On the last leg of a 13-day, nine-nation tour, Mrs Clinton held talks with her Israeli counterpart Avigdor Lieberman as well as with Mr Peres and Defence Minister Ehud Barak.

She updated each of them on her discussions with Egypt’s newly elected President Mohamed Morsi and military leader Field Marshal Hussein Tantawi.

And she met Prime Minister Benjamin Netanyahu before heading back to Washington.

“Your visit comes at an extremely interesting time, the whole Middle East is going through a major transition,” Mr Barak told her at the outset of their talks at the David’s Citadel hotel in Jerusalem. In response, Mrs Clinton reiterated the need for Israel and Washington to work together.
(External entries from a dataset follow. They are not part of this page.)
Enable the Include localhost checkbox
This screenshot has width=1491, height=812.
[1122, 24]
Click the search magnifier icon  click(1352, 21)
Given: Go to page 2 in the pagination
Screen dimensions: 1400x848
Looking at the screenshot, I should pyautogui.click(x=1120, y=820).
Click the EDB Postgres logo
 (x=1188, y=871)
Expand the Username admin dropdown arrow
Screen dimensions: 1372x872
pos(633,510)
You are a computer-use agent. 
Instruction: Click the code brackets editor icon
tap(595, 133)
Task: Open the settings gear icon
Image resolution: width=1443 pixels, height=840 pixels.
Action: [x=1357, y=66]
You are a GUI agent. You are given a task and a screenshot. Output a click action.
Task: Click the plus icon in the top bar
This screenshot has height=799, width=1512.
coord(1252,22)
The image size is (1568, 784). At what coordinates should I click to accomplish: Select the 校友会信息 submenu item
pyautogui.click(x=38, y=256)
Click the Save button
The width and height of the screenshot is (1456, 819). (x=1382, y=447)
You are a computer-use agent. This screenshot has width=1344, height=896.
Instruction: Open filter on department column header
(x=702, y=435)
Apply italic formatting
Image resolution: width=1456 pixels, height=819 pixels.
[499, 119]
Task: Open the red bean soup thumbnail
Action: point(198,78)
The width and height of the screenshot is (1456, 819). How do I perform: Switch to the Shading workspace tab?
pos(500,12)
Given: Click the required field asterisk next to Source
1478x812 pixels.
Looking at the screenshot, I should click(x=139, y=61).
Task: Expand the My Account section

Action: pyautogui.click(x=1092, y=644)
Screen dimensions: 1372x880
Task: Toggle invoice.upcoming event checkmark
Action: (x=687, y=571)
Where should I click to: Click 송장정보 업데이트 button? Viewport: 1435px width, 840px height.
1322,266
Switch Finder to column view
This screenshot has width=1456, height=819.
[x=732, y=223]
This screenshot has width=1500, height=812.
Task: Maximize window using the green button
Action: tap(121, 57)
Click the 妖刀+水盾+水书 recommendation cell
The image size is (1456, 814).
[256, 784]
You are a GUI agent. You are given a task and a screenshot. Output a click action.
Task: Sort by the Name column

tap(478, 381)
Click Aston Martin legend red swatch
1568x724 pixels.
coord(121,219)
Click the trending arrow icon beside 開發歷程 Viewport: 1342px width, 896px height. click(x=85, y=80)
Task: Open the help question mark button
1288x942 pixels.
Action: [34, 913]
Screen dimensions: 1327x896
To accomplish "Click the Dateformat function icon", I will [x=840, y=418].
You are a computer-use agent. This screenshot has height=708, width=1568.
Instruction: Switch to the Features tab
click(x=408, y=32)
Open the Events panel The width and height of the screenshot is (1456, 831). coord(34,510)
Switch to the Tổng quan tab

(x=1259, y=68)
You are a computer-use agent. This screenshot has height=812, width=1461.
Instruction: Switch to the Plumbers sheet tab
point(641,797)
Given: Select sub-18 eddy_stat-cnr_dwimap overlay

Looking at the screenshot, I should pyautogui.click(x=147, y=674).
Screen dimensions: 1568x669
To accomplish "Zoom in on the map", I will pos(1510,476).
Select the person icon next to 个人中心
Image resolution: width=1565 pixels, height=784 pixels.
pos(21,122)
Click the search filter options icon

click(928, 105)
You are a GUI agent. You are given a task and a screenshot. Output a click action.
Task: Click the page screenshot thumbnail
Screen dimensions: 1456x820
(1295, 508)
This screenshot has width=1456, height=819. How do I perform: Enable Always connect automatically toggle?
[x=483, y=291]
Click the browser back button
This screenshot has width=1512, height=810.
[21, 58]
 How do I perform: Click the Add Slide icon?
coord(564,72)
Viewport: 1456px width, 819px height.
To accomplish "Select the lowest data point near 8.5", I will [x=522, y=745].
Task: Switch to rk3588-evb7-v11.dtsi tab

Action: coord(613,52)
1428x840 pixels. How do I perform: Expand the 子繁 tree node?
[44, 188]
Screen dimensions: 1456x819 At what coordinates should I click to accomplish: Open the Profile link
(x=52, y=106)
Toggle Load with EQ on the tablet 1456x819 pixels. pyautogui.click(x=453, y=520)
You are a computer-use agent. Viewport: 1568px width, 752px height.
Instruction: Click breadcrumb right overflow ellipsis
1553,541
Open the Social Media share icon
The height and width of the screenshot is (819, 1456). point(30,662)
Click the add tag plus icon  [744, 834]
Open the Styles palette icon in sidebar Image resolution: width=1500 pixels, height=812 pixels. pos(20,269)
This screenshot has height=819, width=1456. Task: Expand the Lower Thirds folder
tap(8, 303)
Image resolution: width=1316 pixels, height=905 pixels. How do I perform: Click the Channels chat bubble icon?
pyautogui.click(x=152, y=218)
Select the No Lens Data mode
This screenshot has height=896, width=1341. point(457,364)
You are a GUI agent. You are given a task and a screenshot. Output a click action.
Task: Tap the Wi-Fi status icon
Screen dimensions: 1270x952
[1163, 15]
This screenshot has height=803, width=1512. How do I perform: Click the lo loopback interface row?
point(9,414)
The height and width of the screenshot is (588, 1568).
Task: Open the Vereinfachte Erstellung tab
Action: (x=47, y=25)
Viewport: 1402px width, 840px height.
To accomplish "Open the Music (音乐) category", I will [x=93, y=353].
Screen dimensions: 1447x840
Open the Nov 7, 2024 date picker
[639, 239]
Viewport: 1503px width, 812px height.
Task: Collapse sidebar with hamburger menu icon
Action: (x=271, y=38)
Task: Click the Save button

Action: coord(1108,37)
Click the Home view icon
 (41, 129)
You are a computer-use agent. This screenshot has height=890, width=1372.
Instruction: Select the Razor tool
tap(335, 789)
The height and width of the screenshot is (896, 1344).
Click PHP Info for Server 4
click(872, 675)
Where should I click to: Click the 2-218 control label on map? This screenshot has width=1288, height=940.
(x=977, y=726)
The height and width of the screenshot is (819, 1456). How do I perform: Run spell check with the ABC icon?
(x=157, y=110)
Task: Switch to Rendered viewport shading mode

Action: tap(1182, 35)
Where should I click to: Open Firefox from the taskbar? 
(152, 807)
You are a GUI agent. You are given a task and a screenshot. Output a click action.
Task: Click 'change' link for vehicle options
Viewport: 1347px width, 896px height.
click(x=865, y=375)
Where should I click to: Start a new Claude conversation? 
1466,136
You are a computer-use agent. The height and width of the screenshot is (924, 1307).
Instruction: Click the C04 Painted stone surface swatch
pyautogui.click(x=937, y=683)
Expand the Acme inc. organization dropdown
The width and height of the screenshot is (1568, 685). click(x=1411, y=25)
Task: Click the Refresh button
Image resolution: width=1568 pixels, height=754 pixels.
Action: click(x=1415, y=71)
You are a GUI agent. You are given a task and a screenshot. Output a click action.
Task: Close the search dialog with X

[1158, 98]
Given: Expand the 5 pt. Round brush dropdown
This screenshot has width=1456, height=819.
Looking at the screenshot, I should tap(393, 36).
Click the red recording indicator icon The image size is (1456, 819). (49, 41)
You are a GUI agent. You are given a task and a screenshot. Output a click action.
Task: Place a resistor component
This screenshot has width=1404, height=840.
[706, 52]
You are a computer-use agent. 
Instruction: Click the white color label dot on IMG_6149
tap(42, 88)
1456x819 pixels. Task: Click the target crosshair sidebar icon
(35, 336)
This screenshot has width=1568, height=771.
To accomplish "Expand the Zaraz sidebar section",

“We are at a time of such historic change, really unprecedented, and we have to work together to face challenges and to hopefully seize some of the opportunities,” she told him in brief remarks to the press.

Mrs Clinton and Mr Peres also discussed Iran’s nuclear programme which Israel, Washington and much of the West believes is a cover for a weapons drive.

Israel says a nuclear Iran would pose an existential threat to the Jewish state and has refused to rule out a military strike on its nuclear facilities.

Mrs Clinton said the Obama administration was “committed to building and maintaining a wide coalition to deny Iran the ability to acquire nuclear weapons,” and pledged that the tough economic sanctions imposed on Tehran “will continue to become harsher,” Mr Peres’s office said.

Mr Peres, who is known to favour diplomacy over the idea of a military strike, expressed confidence in Washington’s tough stance, saying that sanctions “are beginning to have their impact and they are the right start.”

“We appreciate very much your position. We trust its depth and dedication and determination and we feel partners of this coalition,” he told her.

The two also discussed diplomatic efforts to end the bloodshed in Syria and the deadlock in efforts to restart peace negotiations with the Palestinians.